No problem. We definitely want this to be a "safe by default" design, as
much as possible. Getting exports wrong is a great way to compromise
security in some environments.

> > It'd be nice to be able to granularly select the NFSv4 minorversions. If
> > you exclusively have NFSv4.1+ clients, then the grace period can be
> > lifted early after a restart. That's a big deal for continuous
> > operation. In our clustered configurations, we plan to not support
> > anything before v4.1 by default.
> 
> I didn't know about the existence of minorversions. Where can get the
> list of all possible values for the protocol version?
> 

Those are all governed by the IETF RFCs. Basically we have v4.0, v4.1
and v4.2 so far, and I wouldn't worry about anything beyond that at this
point.

We may eventually end up with a v4.3, but we're sort of moving to a
model that is based on feature flags so that may not ever materialize.

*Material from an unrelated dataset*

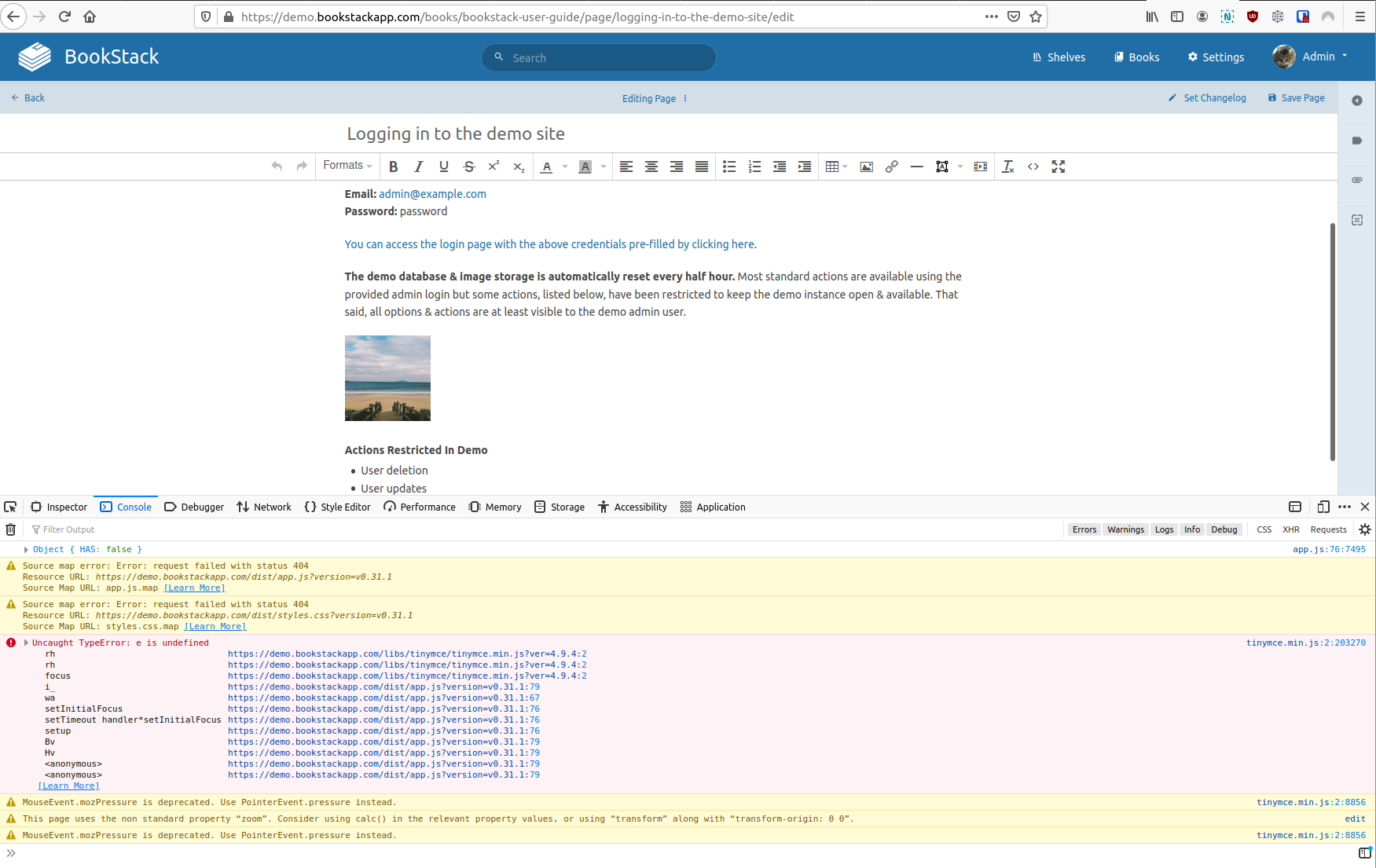This screenshot has width=1376, height=868.
Task: Toggle the CSS message filter
Action: 1264,529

> > We'll probably need some way to specify the fsal.user_id field in the UI
> > too. Maybe a dropdown box that enumerates the available principals?
> 
> Yes, and that's already been done by Tiago Melo (tmelo on IRC) in its
> development branch. I believe he has added a dropdown with the list of
> cephx users.
> 

Nice.

> > That's all for now. I think what I'll probably do is close out my PR to
> > add NFS support to the orchestrator and concentrate on wiring the rook
> > orchestrator into what you have, since it's more complete.
> > 

FWIW...After I took a closer look, I think the PR I had to add NFS
support to the orchestrator is most orthogonal to your changes, so I
think we'll probably want to merge the latest version of it after all.

-- 
Jeff Layton <jlayton@xxxxxxxxxx>